Merci pour ton retour plus que flatteur! J'ai déjà beaucoup écrit dans d'autres médias sur la période 1985/90 ainsi que sur l'ascension fulgurante de Nintendo, je ne pense pas le refaire ici. Ca reste une période passionnante, et de nombreux confrères en parlent également avec beaucoup de talent. Je serais ravi de te donner des références si cela t'interesse.
Merci :-)
Sinon, sur Standalone Post, il y a aussi notre ami d'Un drop dans la marre qui a consacré 2 minutes en vidéo sur la Wii U et Nintendo. Sa réflexion est très intéressante : https://standalonepost.com/emission/undropdanslamare/2-minutes-pour-convaincre-nintendo-constructeur-aux-2-coups-davance
Bon article mais quelques points me chiffonnent:
-Nintendo aurait "saboté ses blockbusters" ? Mario Kart saboté ? Personnellement l'opus Wii est et reste de loin mon favoris. Les objets abusés que vous citez permettent simplement de pouvoir revenir dans la course. Je n'appelle pas ça de la triche ou quelquechose d'abusée, j'appelle ça un équilibrage moi.
(sauf pour la carapace bleue inutilement punitive pour le 1er joueur, mais qui aide absolument tout les joueurs et pas seulement celui qui l'a lancée) => je rappelle au passage que cette carapace existe depuis longtemps dans la série.
-Nintendo qui met du facteur chance à foison dans tout ses jeux ? bof... Donkey Kong sur Wii U c'est un jeu purement hardcore et sans aucun coté hazardeux.

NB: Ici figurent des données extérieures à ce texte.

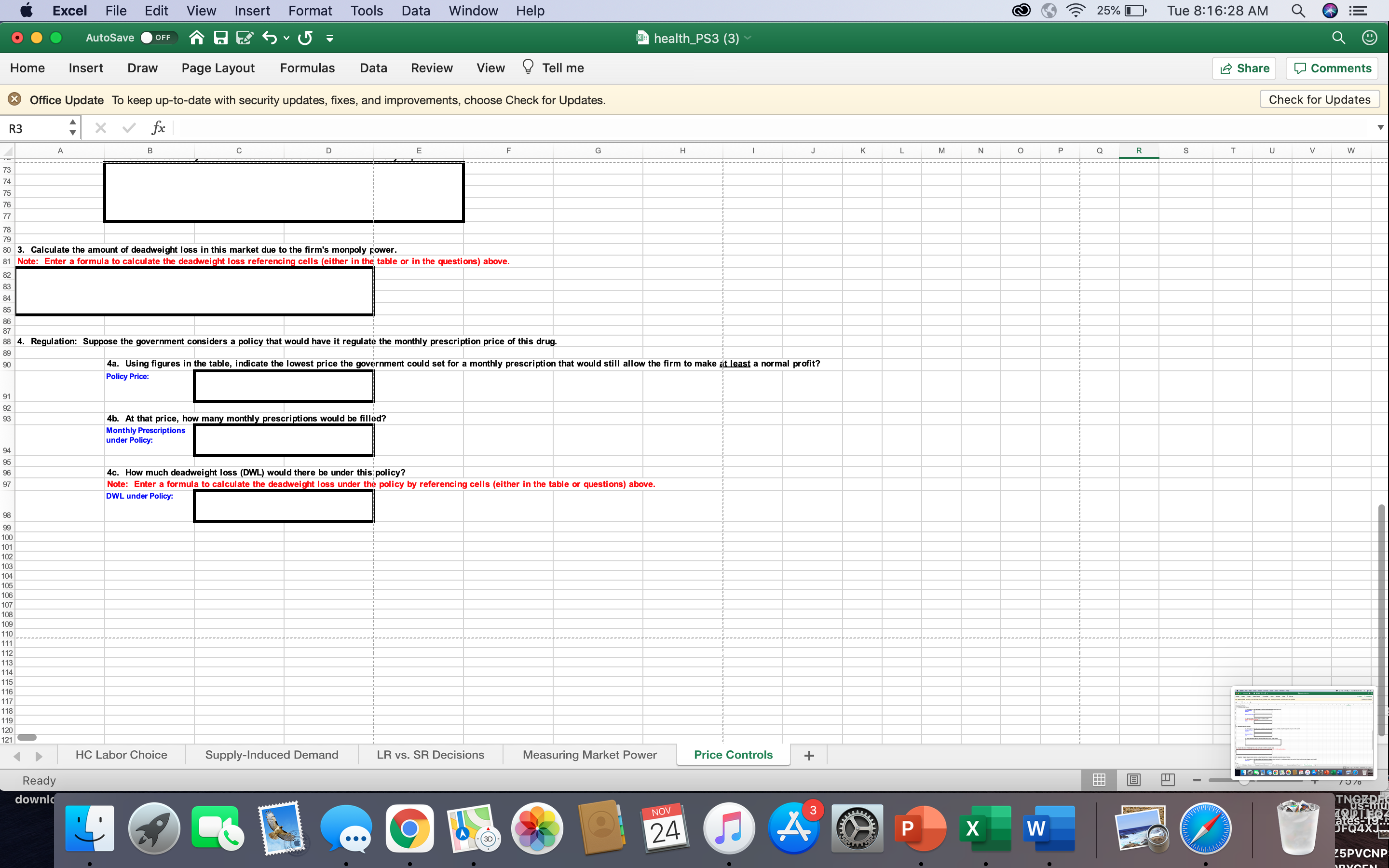The height and width of the screenshot is (868, 1389).
Task: Click the Undo icon
Action: click(270, 37)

-"Big N n’a jamais su saisir l’importance des réseaux sociaux dans le monde vidéoludique actuel": Miiverse est une excellente solution je trouve contrairement à ce que vous avancez. Oui parceque facebook c'est moins pratique pour parler de ses jeux Wii U.
Voilà. Sinon j'ai quand même du mal à voir Nintendo devenir simple éditeur tiers tant la 3DS a du succès. Coté Wii U faut simplement, comme pour la Gamecube, que les jeux rentabilisent la console tout comme les Mario Kart et autres ont le potenciel de le faire.
En objet abusé, tu as Bill Balle ou Chain Chomp qui pilotent à ta place, tu peux lâcher la manette et te faire une tisane...
Pour la carapace bleue, j'aimais bien celle de l'opus N64, elle frappait tous les joueurs sur sa trajectoire. Depuis la NGC, comme elle vole, elle n'arrange pas du tout celui qui la lance (t'es dernier tu t'en fous de te rapprocher du 1er) et c'est très clairement abusé : quand t'es 2ème, tu suis le 1er en espérant qu'il s'en prenne une (et elle viendra) et t'es tranquille après. C'est une stratégie que je hais !
Miiverse est un réseau très clairement fermé, ce qui est très problématique pour un réseau social. Moi j'aime bien Miiverse, mais c'est clair que ça reste une conception trop renfermée sur elle même pour être viable (pour l'instant).